Algorithm Use Case Sensitivity
Z-Score CPU/memory spikes Configurable threshold (default: 3σ)
IQR (Interquartile Range) Traffic outliers Resistant to extremes
EWMA (Exponential Weighted Moving Average) Trend-based drift Good for gradual changes

Usage

from app.core.ml.anomaly_detector import AnomalyDetector

detector = AnomalyDetector()
result = detector.detect_cpu_anomaly([72.4, 71.2, 73.1, 94.7])  # Returns AnomalyResult
print(result.is_anomaly, result.score)

CI/CD Pipeline

File: .github/workflows/ci.yml

Jobs

Job Trigger Steps
backend-import-healthcheck push/PR Install Python deps → verify import → start server → health check
frontend-build push/PR Install Node deps → Vite production build
docker-compose-validate push/PR Validate docker-compose.yml config

All jobs run with permissions: contents: read (minimal GitHub token scope).

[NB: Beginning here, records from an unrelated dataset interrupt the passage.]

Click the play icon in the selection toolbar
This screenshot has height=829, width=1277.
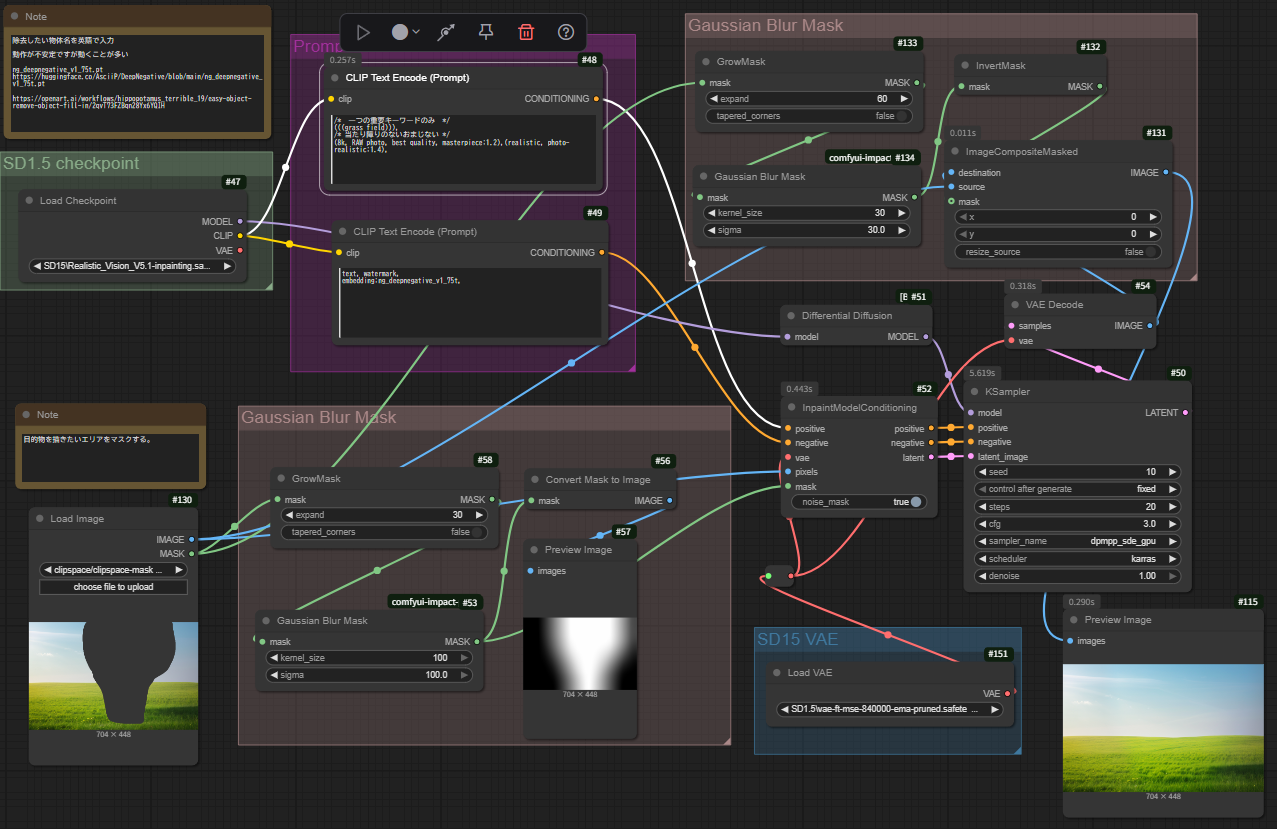[363, 32]
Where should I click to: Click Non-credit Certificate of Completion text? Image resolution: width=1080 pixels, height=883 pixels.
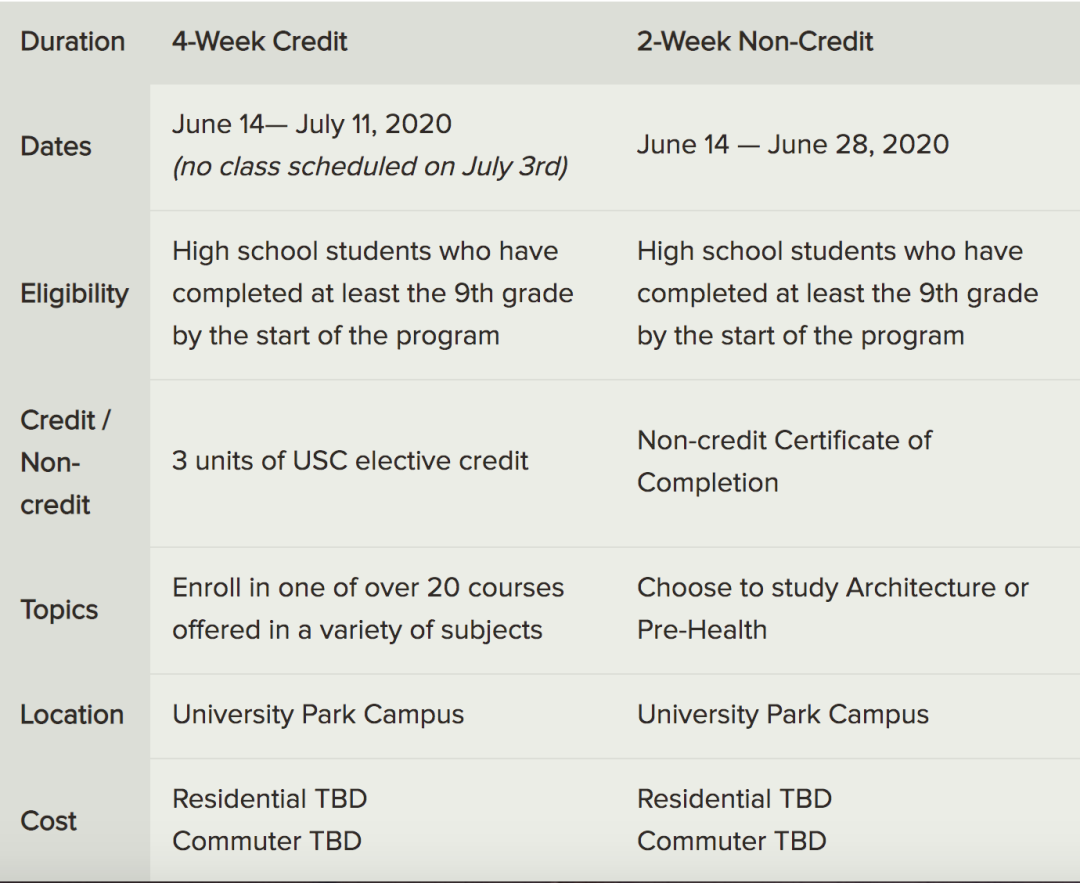pyautogui.click(x=784, y=461)
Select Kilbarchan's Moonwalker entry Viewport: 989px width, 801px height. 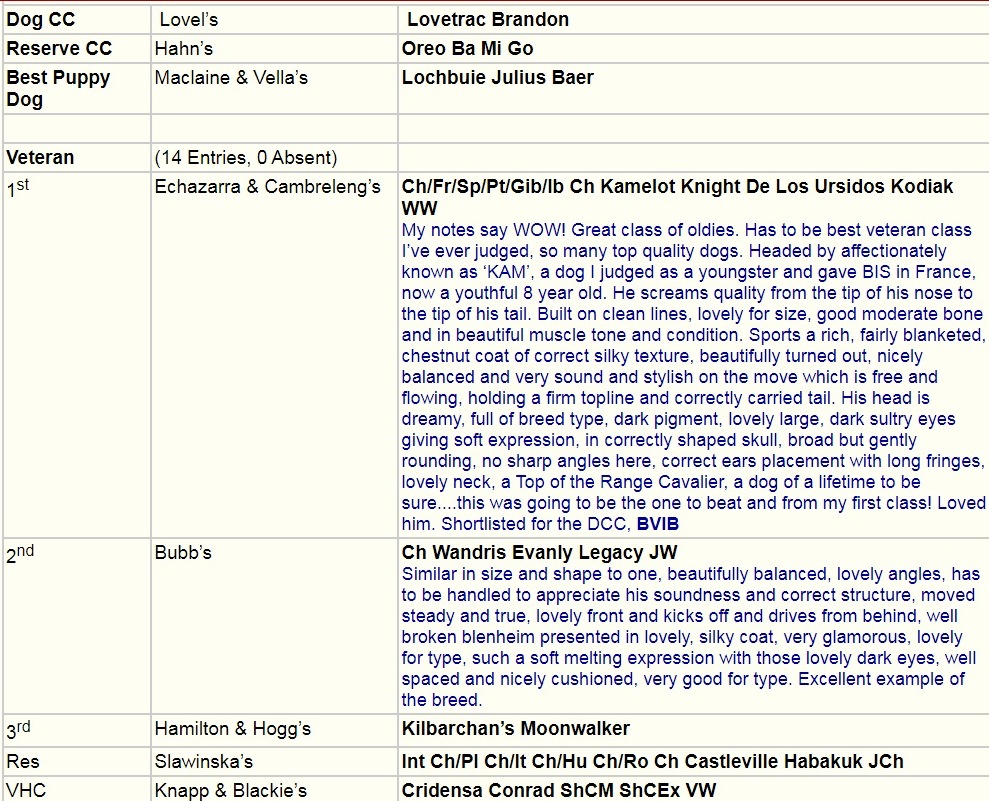(x=515, y=729)

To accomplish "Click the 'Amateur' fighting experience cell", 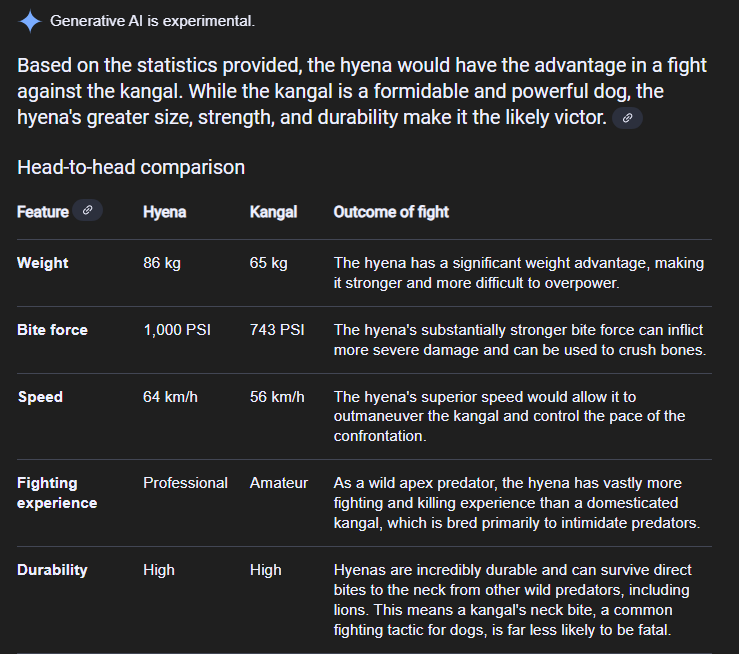I will point(279,483).
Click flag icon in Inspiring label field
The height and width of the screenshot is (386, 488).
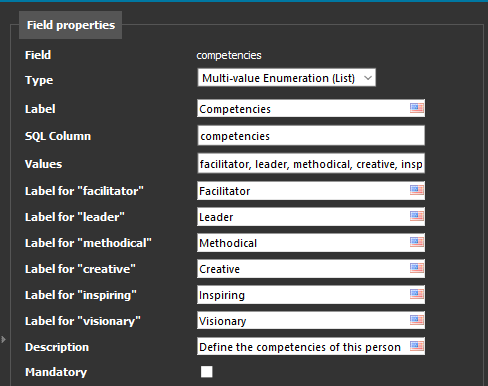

Deployment with Docker Compose

# Build and start all services
docker compose up --build -d

# View logs
docker compose logs -f

# Stop
docker compose down

Testing

Currently the project uses integration-style tests (server start + curl). To add unit tests:

cd backend
pip install pytest pytest-asyncio httpx
pytest tests/

Example test:

# tests/test_alerts.py
from fastapi.testclient import TestClient
from app.main import app

client = TestClient(app)

def test_get_alerts():
    response = client.get("/api/alerts")
    assert response.status_code == 200
    data = response.json()
    assert isinstance(data, list)
    assert all("id" in a for a in data)

Extending the System

Add a Data Source (e.g., real SNMP polling)

  1. Add a polling service in backend/app/services/polling_service.py
  2. Schedule it in the lifespan context manager in main.py using asyncio.create_task()
  3. Update database.py devices with polled values

Add Redis for Persistent State

Replace database.py in-memory lists with Redis sorted sets / hashes. Use aioredis for async access.

Add Authentication

  1. Install python-jose[cryptography] and passlib[bcrypt]
  2. Add POST /api/auth/login → returns JWT
  3. Add Depends(get_current_user) to protected routes
  4. Configure CORS to allow specific origins (update allow_origins in main.py)

Scale with Kubernetes

Each service in docker-compose.yml maps to a Kubernetes Deployment. Expose the backend via an Ingress with WebSocket support (nginx.ingress.kubernetes.io/proxy-read-timeout: "3600").